I listened to all of them, all around me, near and far, chatter away. About the weather (hot), about their weekends (nice), about their weeks (busy), about the men they have and wish to have (plenty!). I imagined their pink nails tapping away at the keys, putting something in motion while sipping the coffee that’ll keep them awake. I watched their lips move and their eyes light up, full of ideas and excitement, sleepiness and interest. I spoke the language of a manic Monday morning in brief sentences and tenured phrases, meant to show empathy and understanding, meant to put us both on the same page.

I let the ones I love talk away my day.

Praying that delays and rain stray, I counted the minutes until I’d arrive at my stop. I walked quickly in those wedges that made my ankles sore and promised them that soon, they’d be out of these painful pieces and into the running shoes that mold to their every curve. I breathed deeply and slowly as I rounded the first mile, watching the life of the park unfold around me. The soccer players kicked, the volleyballs bounced, the basketballs spun, the bikers did circles around me and the runners nodded as we passed. All sweating, all moving, all feeling it all roll off of us, knowing the only thing we need to focus on is one step and then the other. One more step, one more mile.
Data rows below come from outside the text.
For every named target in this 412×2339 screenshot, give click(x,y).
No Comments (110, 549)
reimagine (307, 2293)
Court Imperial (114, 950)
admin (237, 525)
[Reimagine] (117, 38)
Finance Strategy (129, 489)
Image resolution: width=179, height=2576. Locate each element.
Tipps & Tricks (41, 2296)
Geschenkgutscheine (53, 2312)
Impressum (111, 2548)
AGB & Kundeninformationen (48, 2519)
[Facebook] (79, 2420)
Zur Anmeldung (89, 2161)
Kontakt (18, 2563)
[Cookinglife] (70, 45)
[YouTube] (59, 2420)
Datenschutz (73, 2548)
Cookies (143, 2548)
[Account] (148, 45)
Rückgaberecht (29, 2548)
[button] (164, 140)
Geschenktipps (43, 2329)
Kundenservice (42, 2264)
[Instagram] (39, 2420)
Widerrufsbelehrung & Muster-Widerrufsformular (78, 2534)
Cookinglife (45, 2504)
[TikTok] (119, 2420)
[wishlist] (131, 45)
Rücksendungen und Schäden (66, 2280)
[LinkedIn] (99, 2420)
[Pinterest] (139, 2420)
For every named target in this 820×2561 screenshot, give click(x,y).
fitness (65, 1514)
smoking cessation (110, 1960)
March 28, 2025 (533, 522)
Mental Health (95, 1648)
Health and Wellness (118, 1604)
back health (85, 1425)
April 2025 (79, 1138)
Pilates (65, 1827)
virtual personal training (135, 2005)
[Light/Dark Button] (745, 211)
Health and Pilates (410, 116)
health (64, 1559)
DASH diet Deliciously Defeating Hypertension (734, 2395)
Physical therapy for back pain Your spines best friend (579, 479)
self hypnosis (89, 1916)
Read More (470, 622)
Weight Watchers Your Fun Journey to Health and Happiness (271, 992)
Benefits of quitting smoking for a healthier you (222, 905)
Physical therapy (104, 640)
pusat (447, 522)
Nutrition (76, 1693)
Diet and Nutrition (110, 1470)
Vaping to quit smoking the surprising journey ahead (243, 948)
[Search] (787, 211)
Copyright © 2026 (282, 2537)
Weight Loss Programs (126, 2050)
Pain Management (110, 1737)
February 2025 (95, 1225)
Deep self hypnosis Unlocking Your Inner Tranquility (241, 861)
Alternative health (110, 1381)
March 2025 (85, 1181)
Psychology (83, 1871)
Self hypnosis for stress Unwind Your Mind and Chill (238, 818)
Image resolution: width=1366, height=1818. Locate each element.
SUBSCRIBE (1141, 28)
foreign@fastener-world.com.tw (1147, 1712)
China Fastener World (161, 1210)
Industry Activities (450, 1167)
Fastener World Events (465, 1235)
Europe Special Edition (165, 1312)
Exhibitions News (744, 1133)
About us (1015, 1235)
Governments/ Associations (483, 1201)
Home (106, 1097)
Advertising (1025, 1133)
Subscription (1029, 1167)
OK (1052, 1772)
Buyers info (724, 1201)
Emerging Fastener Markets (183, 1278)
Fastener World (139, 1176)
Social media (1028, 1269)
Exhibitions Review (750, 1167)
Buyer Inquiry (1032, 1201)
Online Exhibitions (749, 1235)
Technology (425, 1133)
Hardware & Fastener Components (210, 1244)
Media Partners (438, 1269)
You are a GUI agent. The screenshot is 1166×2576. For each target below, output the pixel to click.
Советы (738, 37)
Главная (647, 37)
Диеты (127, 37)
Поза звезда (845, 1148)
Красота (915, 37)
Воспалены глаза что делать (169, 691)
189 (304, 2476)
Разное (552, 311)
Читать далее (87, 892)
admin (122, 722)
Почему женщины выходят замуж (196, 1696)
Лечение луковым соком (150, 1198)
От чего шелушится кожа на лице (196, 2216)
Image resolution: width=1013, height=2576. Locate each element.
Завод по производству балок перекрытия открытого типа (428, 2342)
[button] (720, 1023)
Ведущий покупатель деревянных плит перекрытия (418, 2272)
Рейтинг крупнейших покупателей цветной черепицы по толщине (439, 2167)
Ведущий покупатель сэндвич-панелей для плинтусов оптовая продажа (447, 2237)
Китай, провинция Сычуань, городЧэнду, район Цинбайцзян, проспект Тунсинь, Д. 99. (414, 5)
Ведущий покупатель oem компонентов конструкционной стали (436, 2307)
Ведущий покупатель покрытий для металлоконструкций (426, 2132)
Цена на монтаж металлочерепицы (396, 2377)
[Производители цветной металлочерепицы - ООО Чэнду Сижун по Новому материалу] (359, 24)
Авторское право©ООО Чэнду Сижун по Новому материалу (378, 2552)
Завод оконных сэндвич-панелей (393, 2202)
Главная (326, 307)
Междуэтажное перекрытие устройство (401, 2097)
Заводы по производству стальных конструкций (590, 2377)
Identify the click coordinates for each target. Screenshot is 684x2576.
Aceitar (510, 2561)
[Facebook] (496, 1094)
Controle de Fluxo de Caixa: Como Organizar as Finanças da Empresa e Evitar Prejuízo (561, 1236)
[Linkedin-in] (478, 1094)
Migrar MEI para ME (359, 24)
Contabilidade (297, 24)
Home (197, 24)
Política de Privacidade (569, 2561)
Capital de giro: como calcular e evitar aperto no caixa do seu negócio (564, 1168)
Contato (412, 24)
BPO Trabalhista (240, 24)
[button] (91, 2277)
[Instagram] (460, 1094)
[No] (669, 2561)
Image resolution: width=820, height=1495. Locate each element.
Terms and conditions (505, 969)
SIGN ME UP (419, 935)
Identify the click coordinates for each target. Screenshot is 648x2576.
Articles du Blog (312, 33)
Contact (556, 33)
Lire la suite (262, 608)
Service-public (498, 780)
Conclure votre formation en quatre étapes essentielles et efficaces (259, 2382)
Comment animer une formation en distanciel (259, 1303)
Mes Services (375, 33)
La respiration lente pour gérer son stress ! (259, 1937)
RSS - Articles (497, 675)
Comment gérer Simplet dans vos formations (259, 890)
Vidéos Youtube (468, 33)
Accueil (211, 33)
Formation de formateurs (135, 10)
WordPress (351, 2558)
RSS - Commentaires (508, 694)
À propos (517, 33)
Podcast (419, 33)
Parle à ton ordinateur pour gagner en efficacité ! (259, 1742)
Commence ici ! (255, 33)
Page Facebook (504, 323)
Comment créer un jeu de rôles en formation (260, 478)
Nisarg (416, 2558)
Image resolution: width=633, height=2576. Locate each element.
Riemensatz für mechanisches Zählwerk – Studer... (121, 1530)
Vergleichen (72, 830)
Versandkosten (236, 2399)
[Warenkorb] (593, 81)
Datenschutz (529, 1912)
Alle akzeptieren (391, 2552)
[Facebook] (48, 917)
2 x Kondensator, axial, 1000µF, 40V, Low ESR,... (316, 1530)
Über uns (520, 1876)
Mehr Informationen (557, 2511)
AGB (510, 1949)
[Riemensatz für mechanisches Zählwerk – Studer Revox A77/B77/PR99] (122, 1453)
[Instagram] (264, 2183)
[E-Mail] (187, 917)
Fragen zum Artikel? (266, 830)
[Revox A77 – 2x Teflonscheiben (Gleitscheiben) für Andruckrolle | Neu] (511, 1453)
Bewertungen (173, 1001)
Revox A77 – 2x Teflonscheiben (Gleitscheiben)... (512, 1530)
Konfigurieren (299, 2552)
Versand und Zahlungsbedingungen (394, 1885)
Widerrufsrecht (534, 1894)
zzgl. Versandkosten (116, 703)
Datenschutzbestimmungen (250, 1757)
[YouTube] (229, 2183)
I let my run, run away with me.

I watched the couples walking back from the park — some on one end of a leash, others gripping a stroller, many just holding onto each other — and I tried not to smile. I felt nighttime arriving for the first time in months, and that green reflecting top meant to protect me, wasn’t warm enough, even after 40 minutes of jogging. I glanced from lightpost and traffic stop to those glittering eyes of a duo so obviously in love, and I tried to figure out which shined the brightest. I took my time picking up fruit from the grocery store, helping someone older and slower in front of me and striking up a conversation with the clerk who rarely gets thanked. I walked around the block, past those men sitting on stoops, those ladies selling frozen yogurt and the kind homeless man who knows me by name, and though I was sweaty with makeup running down my face and my toes tired from all their work today, I gave them all a smile. I made sure they felt noticed, even in this boisterous land.

I let my city restore my faith, again and again.

Finally, I made it back to the place I started. Trying hard not to obsess bitterly about the lack of text messages or the conversation gaps I wished weren’t so, I put away my iPhone. Hoping whatever it is, however it’s going can wait until I open my eyes in the morning, I sat down my Blackberry to let it charge. I peeled off those running clothes and shoes, I freed my face of its daily armor. I felt the crispness of my sheets, the softness of the bed I bought with the money I made doing the things I love the most. Without the fuss or the must, the paths to follow, the people to know, the city to invigorate or irritate me, without the rushing and the gushing, the loving and regretting, without all of it in between — there was only one thing left at the end of the day:

Me.

And I thanked the powers above that I was enough. That I can endure and I can slow down, I can embrace and I can relate. I can go and I can move, I can relax and I can inhale. And yet, after all that a day puts me through, time and time again, over and over — I can still be the same me that walked out that door…ready to face whatever is in front of me. And whatever will ever come my way.